## What this task involves
Count the lines in the items below that contain the string "swatch". Reply with the number only.

Dataset entries:

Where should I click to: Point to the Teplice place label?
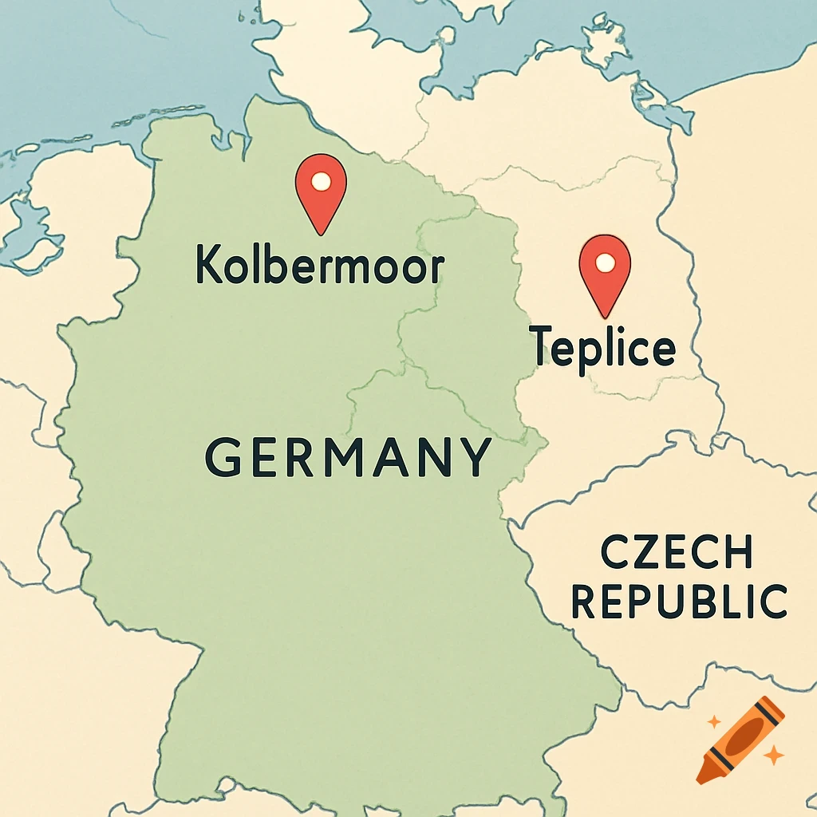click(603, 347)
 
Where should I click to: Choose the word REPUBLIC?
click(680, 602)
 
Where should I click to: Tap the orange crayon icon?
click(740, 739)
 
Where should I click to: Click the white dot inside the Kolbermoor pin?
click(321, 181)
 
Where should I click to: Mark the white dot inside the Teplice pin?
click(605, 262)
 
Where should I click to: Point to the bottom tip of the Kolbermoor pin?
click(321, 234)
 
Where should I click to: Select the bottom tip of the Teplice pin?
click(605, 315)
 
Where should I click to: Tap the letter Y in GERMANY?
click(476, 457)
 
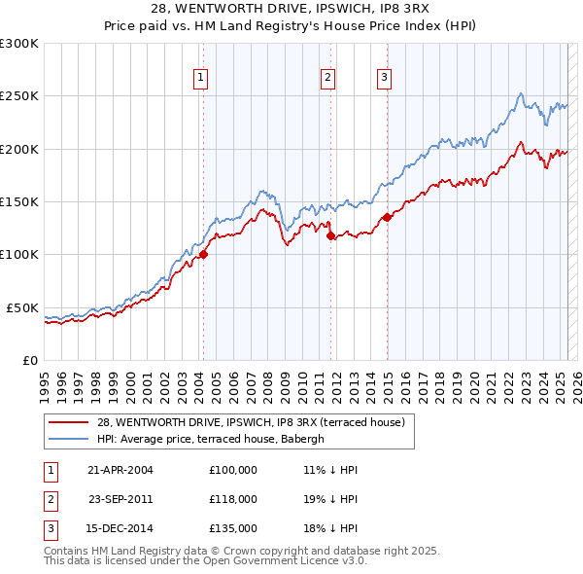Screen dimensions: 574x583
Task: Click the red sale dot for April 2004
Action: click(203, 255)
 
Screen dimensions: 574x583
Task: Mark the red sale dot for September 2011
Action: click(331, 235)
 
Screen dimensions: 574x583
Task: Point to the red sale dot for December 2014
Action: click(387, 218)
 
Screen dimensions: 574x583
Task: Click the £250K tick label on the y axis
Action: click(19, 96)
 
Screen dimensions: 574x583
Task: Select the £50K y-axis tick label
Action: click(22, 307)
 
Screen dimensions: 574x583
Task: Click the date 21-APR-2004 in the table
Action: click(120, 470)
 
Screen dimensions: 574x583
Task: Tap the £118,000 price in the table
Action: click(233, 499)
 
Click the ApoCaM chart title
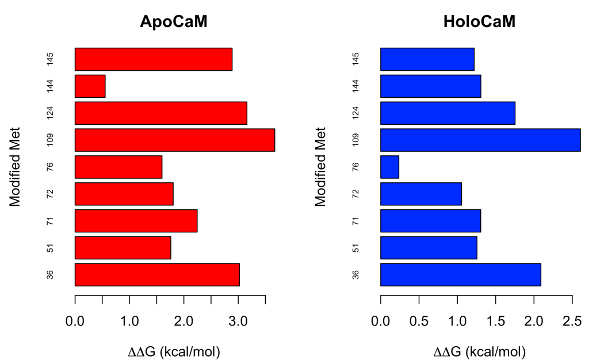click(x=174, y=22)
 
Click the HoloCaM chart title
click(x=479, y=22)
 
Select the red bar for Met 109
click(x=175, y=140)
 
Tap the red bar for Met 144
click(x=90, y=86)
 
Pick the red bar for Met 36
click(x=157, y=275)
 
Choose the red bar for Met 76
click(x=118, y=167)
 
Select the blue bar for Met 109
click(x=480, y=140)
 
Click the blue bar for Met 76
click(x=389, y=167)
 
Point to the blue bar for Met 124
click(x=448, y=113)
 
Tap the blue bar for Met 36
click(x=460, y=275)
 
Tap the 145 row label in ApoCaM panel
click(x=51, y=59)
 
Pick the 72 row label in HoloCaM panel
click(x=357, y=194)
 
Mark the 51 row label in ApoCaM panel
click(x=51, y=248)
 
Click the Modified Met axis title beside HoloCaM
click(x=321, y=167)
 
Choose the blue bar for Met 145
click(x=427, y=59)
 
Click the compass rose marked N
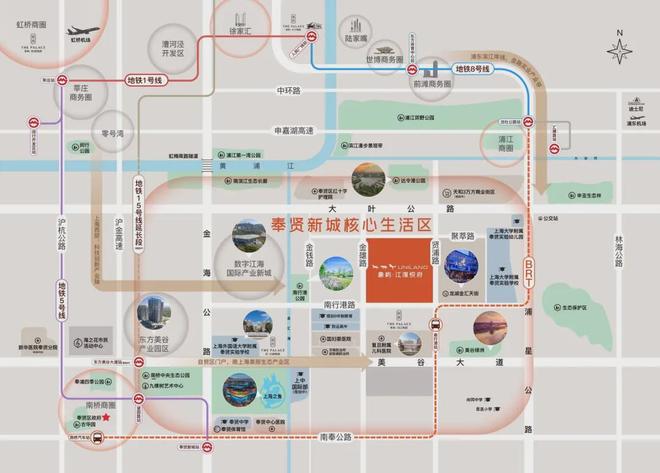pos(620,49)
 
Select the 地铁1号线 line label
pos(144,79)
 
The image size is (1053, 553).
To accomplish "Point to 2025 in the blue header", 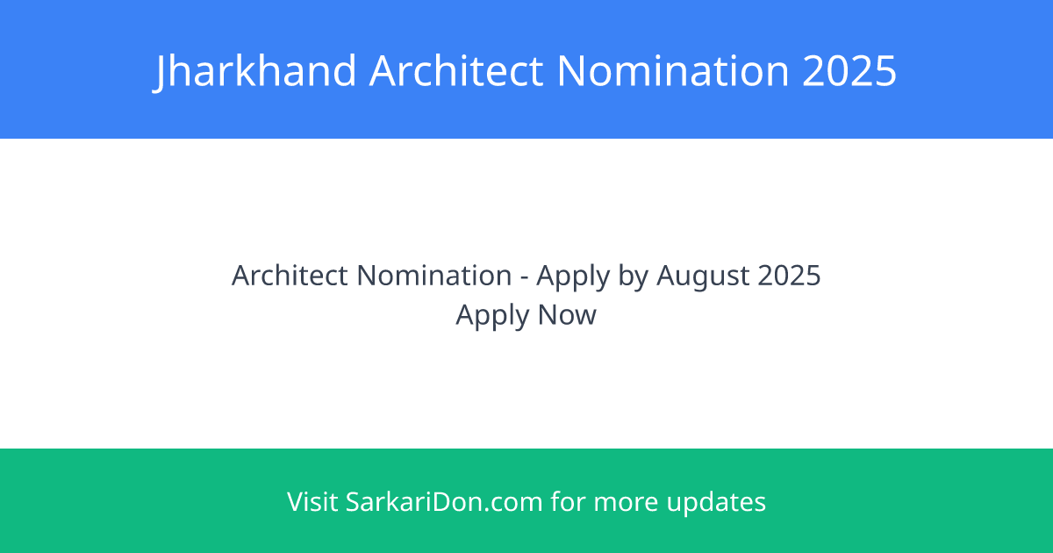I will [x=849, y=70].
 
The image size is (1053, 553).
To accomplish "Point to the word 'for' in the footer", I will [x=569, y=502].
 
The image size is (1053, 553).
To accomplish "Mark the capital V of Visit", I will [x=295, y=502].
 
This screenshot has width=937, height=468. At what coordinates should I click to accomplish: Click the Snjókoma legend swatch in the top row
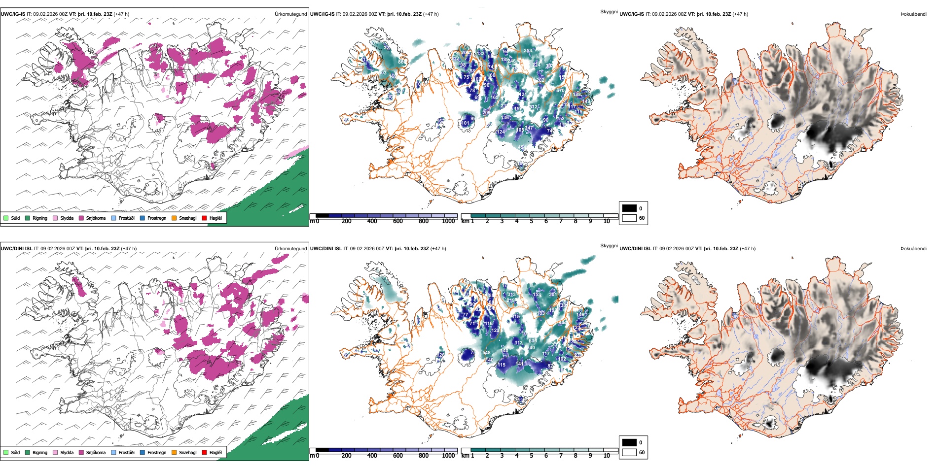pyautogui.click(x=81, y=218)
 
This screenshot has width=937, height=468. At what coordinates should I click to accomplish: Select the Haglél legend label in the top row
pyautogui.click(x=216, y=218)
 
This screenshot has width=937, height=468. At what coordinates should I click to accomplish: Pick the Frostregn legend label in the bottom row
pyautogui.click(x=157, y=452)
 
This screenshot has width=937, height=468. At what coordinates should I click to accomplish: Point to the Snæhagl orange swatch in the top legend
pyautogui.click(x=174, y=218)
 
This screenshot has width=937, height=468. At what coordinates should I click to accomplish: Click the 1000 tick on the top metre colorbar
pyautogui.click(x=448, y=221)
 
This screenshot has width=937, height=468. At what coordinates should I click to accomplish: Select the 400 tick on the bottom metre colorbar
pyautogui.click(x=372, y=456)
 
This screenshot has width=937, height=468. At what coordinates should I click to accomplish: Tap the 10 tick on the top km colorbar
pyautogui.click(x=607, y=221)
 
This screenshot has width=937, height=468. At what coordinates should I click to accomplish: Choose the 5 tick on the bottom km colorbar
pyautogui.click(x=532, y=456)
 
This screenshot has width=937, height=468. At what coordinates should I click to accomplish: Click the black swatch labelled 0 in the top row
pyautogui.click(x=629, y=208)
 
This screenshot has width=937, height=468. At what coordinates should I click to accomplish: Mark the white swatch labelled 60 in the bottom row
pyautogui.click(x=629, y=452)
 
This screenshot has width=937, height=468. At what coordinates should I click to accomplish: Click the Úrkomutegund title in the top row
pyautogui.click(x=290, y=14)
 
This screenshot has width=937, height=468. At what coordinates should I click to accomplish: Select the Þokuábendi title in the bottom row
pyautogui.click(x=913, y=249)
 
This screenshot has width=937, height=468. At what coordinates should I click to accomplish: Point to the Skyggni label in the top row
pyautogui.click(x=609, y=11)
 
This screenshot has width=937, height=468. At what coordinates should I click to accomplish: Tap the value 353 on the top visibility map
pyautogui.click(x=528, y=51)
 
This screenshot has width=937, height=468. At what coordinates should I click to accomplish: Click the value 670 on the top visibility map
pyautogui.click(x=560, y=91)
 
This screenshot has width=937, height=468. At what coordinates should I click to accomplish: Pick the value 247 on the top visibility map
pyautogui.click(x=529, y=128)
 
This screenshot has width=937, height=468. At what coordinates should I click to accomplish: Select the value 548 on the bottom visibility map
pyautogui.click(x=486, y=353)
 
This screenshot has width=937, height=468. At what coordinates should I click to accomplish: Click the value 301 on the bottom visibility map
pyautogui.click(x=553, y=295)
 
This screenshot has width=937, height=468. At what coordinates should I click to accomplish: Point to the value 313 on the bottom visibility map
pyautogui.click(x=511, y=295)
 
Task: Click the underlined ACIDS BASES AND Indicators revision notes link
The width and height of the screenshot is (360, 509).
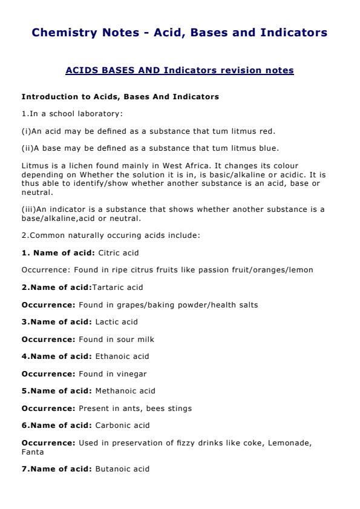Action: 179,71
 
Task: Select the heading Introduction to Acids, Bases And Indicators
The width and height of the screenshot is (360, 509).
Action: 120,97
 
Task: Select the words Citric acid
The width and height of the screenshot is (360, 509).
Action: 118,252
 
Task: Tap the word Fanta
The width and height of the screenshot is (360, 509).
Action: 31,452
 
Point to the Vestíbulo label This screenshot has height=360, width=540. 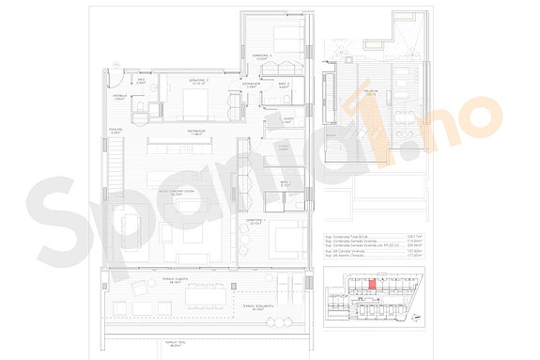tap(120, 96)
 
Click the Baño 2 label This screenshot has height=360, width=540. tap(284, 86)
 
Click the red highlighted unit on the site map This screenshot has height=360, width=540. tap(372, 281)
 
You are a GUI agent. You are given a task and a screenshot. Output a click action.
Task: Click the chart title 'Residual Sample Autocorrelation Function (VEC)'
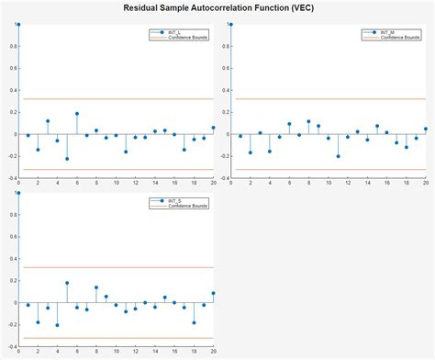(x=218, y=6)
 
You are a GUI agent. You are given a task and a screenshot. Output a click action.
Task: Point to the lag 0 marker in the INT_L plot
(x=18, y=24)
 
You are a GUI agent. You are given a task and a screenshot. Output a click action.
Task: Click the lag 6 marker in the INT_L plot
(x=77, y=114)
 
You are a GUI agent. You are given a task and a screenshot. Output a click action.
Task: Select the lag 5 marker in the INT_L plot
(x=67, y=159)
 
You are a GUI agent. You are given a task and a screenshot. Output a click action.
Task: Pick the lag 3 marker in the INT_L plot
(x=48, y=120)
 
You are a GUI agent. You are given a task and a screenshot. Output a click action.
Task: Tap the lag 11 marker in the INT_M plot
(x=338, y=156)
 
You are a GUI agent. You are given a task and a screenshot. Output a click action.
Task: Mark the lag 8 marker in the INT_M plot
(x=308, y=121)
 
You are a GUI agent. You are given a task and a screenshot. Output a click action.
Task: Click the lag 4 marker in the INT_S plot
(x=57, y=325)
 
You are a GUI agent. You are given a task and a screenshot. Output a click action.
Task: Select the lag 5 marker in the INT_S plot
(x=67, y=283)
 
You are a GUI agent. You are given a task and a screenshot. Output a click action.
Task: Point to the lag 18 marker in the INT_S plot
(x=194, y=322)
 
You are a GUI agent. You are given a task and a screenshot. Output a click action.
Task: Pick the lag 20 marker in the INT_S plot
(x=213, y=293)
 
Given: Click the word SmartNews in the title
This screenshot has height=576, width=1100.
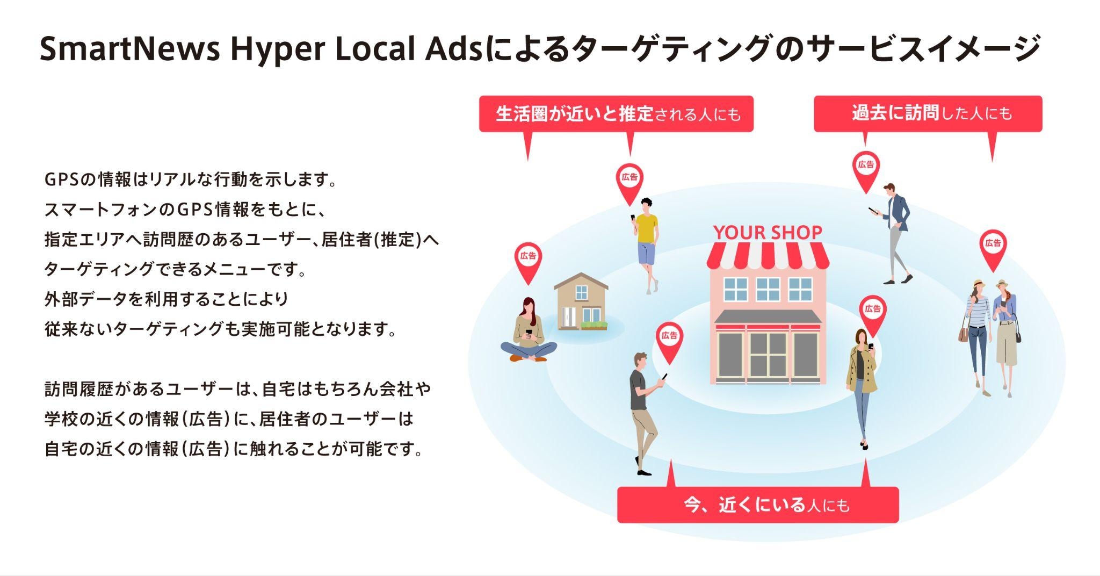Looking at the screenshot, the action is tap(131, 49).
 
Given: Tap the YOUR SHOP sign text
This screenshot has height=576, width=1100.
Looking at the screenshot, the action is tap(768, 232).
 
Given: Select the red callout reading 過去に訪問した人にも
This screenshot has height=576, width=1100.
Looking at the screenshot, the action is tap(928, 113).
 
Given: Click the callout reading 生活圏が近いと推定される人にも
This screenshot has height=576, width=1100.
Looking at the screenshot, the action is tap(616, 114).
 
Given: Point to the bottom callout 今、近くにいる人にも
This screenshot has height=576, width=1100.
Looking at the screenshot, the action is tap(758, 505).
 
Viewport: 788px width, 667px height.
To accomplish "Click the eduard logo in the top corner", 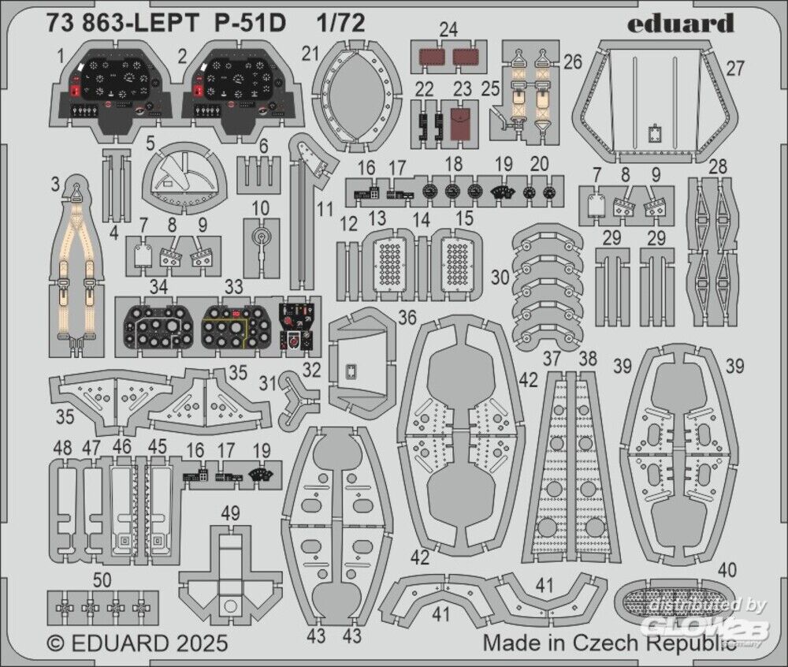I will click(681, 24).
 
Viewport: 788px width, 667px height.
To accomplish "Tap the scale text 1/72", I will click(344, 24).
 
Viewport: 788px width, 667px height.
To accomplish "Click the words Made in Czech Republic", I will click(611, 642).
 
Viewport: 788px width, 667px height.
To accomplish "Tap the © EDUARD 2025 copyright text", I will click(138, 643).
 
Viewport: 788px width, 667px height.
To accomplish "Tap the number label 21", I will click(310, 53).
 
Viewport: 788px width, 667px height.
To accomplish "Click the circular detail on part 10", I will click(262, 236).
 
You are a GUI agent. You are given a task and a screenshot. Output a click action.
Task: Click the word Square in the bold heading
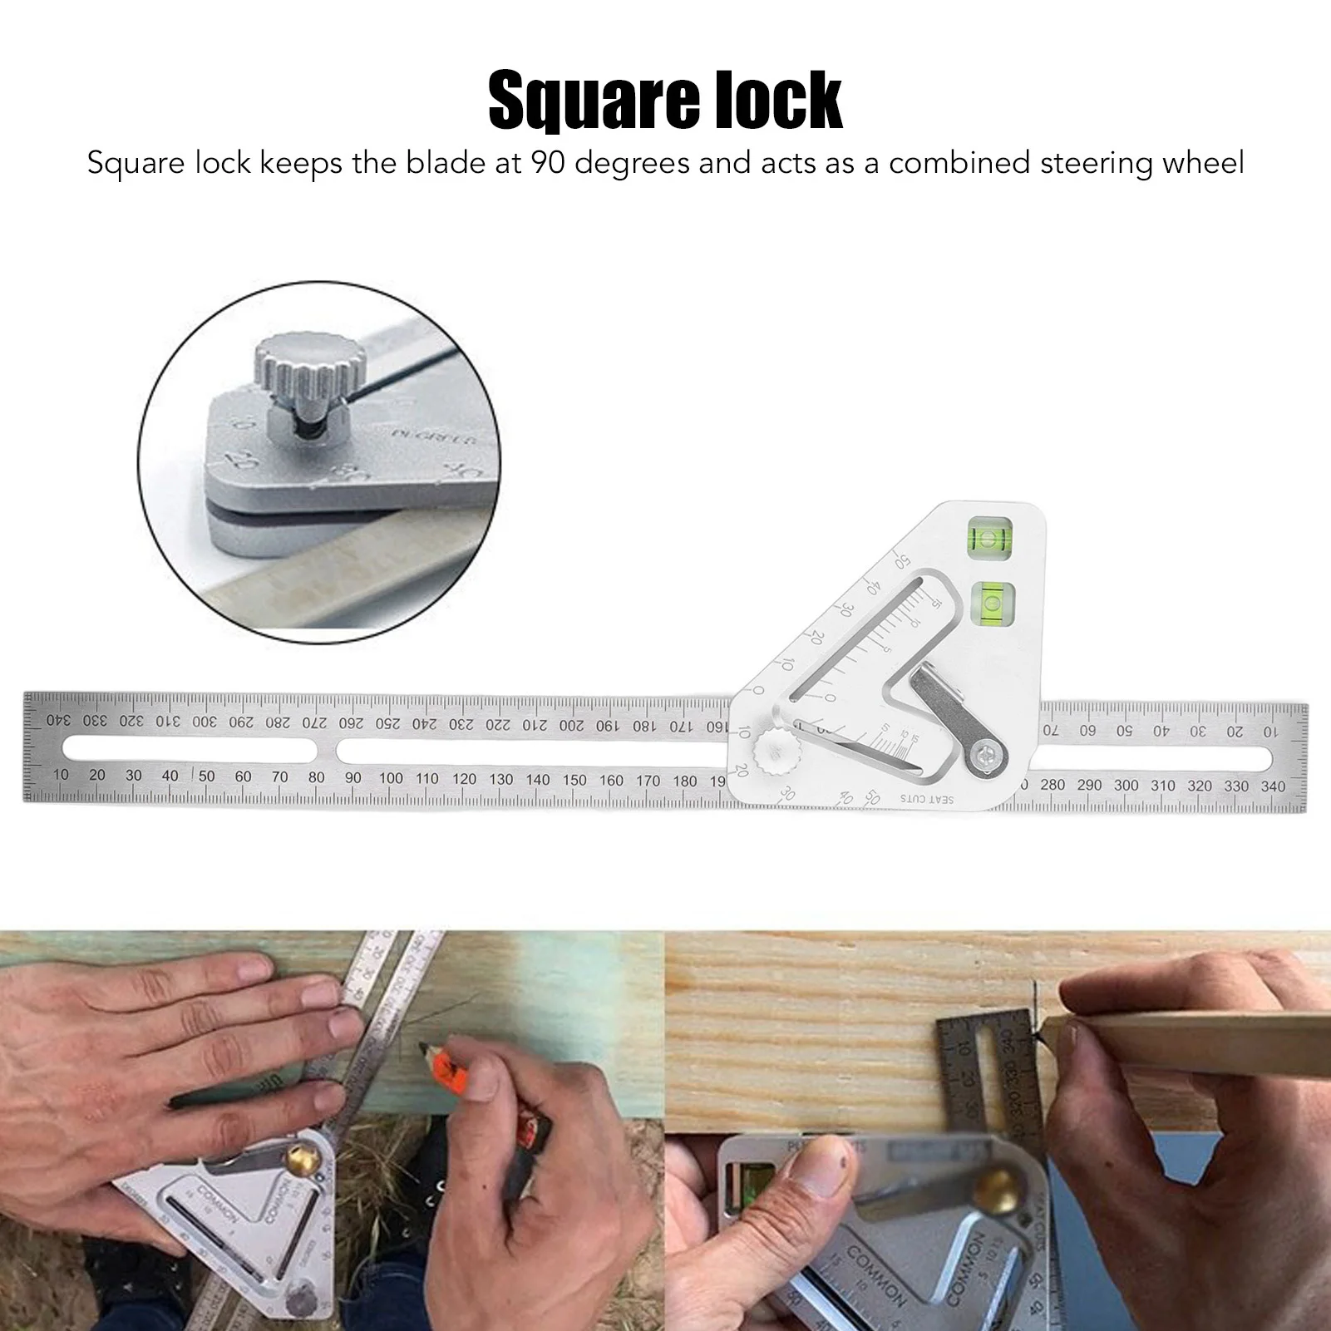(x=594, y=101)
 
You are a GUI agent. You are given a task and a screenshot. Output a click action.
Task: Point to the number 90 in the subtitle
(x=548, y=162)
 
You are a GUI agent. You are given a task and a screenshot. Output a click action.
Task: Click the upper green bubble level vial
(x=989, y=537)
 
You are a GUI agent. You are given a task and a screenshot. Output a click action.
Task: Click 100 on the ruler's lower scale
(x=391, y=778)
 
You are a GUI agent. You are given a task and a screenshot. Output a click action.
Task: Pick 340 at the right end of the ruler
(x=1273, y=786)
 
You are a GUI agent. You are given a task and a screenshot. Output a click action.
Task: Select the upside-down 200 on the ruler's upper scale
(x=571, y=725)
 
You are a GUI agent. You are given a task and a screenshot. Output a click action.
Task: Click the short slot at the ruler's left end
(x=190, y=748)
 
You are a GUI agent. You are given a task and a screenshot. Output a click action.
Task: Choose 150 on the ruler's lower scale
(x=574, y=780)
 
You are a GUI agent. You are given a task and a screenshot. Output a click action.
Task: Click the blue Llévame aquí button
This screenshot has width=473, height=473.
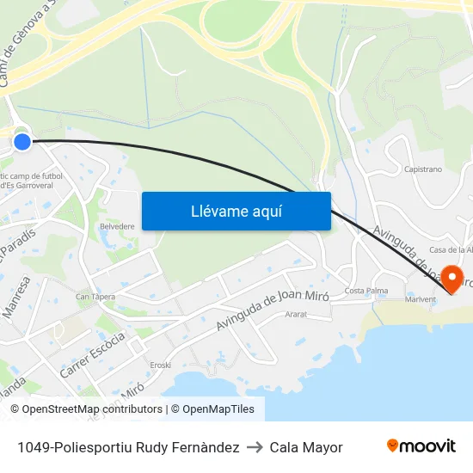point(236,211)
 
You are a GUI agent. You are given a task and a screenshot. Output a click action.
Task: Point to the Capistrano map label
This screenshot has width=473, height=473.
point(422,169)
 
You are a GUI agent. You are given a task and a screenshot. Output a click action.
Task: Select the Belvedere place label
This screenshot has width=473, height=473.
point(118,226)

## Written solution
4